[Problem details]: Exactly as written, retype the lines that run from the line holding "Viewport: 1456px width, 819px height." through the end of the records below. Do not include pictures.

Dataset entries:
Segment Open
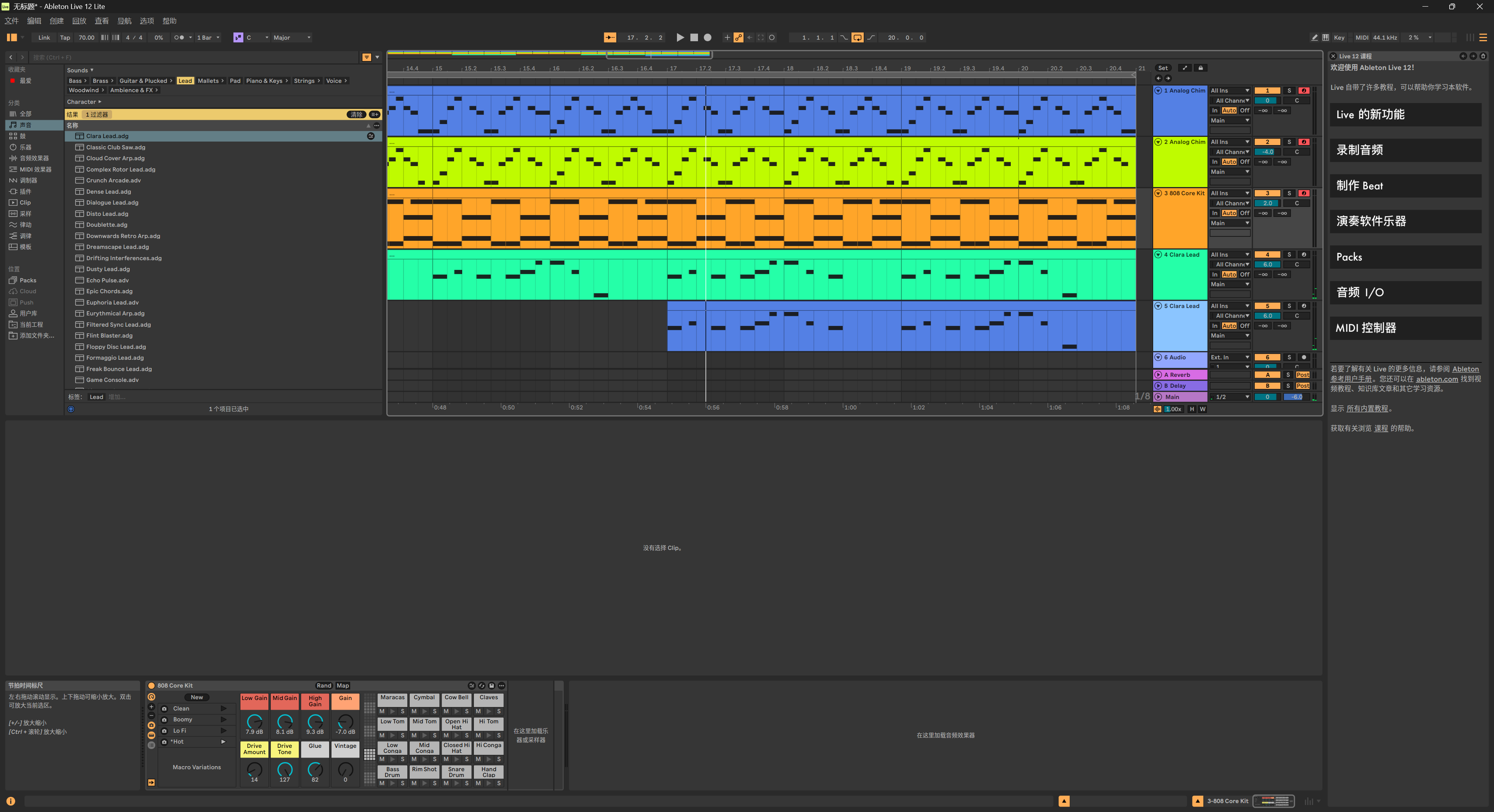Viewport: 1494px width, 812px height.
Task: Open the 1 Bar quantization dropdown
Action: (208, 38)
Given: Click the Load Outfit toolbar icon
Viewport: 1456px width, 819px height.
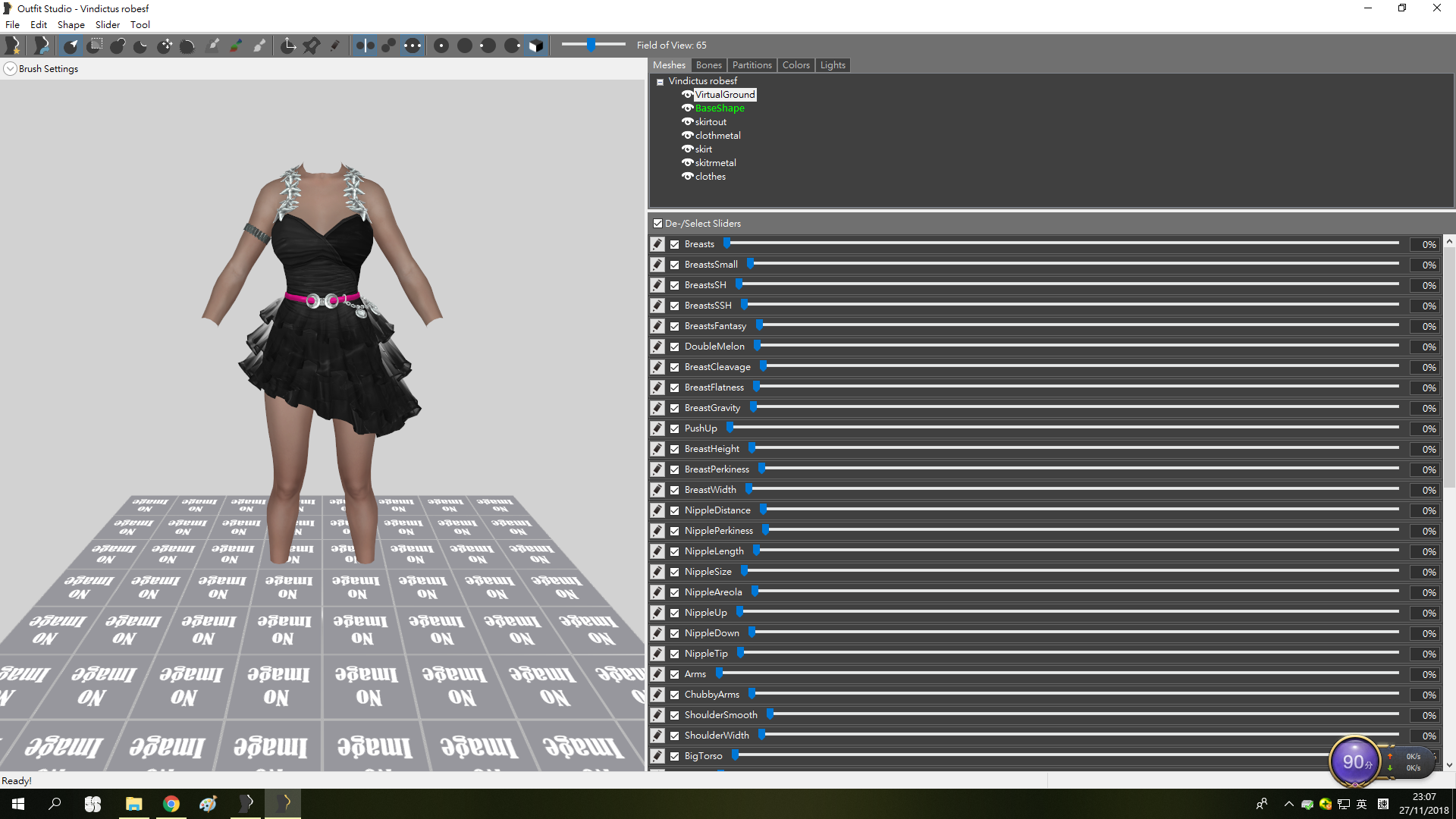Looking at the screenshot, I should click(x=42, y=46).
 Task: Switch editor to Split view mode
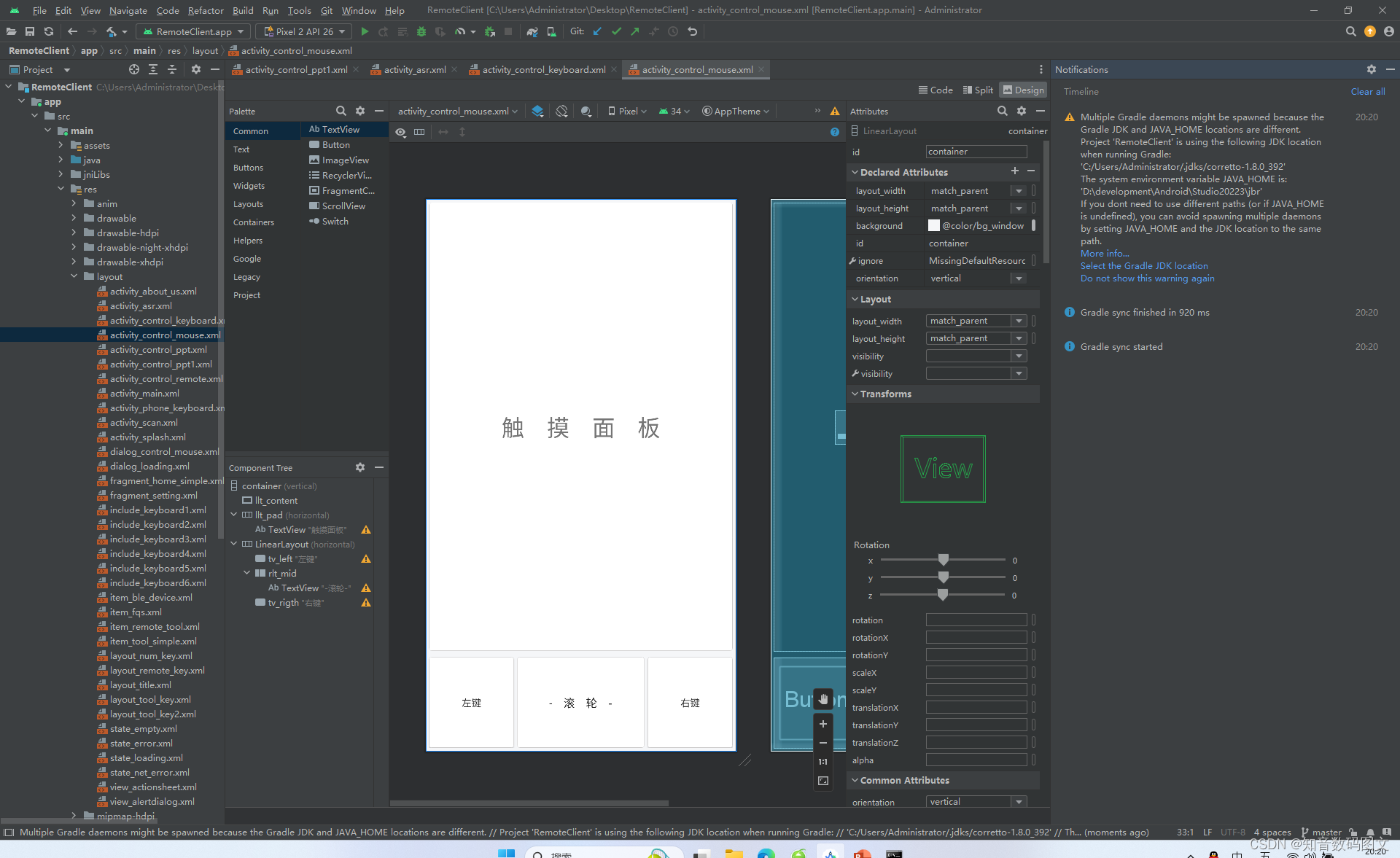[x=977, y=90]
Segment Closed
[Expected answer]:
Viewport: 1456px width, 819px height.
Looking at the screenshot, I should click(x=42, y=46).
 Task: Switch editor to Split view mode
[x=977, y=90]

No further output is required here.